===== EXTRACTED RECORDS =====

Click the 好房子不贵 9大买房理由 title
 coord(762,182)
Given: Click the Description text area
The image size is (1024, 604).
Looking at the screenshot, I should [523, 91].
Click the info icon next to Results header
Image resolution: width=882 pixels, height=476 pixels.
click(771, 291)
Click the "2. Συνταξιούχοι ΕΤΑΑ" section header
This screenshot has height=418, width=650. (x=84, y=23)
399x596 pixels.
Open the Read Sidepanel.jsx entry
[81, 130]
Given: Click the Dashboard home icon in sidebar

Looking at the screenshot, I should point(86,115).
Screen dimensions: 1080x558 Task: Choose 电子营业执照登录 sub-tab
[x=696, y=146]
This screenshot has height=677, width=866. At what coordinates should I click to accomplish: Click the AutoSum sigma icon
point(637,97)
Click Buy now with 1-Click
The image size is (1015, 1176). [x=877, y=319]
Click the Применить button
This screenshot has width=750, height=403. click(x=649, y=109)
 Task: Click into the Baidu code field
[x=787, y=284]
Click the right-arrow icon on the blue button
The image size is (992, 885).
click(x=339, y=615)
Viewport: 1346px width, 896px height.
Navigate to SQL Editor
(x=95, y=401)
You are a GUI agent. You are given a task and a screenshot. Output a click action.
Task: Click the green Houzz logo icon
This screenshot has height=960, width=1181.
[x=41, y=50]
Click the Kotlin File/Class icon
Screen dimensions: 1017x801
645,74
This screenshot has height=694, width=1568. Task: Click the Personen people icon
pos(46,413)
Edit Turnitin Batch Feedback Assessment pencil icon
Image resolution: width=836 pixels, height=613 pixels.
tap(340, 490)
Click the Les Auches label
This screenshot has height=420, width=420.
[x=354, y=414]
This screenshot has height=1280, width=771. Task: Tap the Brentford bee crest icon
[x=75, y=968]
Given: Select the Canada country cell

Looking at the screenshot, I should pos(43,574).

=====

- **EXERCISE GOAL**
Restate the entries above, keeping every word intact.

- **RESPONSE**
Click the 好房子不贵 9大买房理由 title
 coord(762,182)
Given: Click the Description text area
The image size is (1024, 604).
Looking at the screenshot, I should [523, 91].
Click the info icon next to Results header
Image resolution: width=882 pixels, height=476 pixels.
click(771, 291)
Click the "2. Συνταξιούχοι ΕΤΑΑ" section header
This screenshot has height=418, width=650. (x=84, y=23)
399x596 pixels.
Open the Read Sidepanel.jsx entry
[81, 130]
Given: Click the Dashboard home icon in sidebar

Looking at the screenshot, I should point(86,115).
Screen dimensions: 1080x558 Task: Choose 电子营业执照登录 sub-tab
[x=696, y=146]
This screenshot has height=677, width=866. At what coordinates should I click to accomplish: Click the AutoSum sigma icon
point(637,97)
Click Buy now with 1-Click
The image size is (1015, 1176). [x=877, y=319]
Click the Применить button
This screenshot has width=750, height=403. click(x=649, y=109)
 Task: Click into the Baidu code field
[x=787, y=284]
Click the right-arrow icon on the blue button
The image size is (992, 885).
click(x=339, y=615)
Viewport: 1346px width, 896px height.
Navigate to SQL Editor
(x=95, y=401)
You are a GUI agent. You are given a task and a screenshot. Output a click action.
Task: Click the green Houzz logo icon
This screenshot has height=960, width=1181.
[x=41, y=50]
Click the Kotlin File/Class icon
Screen dimensions: 1017x801
645,74
This screenshot has height=694, width=1568. Task: Click the Personen people icon
pos(46,413)
Edit Turnitin Batch Feedback Assessment pencil icon
Image resolution: width=836 pixels, height=613 pixels.
tap(340, 490)
Click the Les Auches label
This screenshot has height=420, width=420.
[x=354, y=414]
This screenshot has height=1280, width=771. Task: Tap the Brentford bee crest icon
[x=75, y=968]
Given: Select the Canada country cell

Looking at the screenshot, I should pos(43,574).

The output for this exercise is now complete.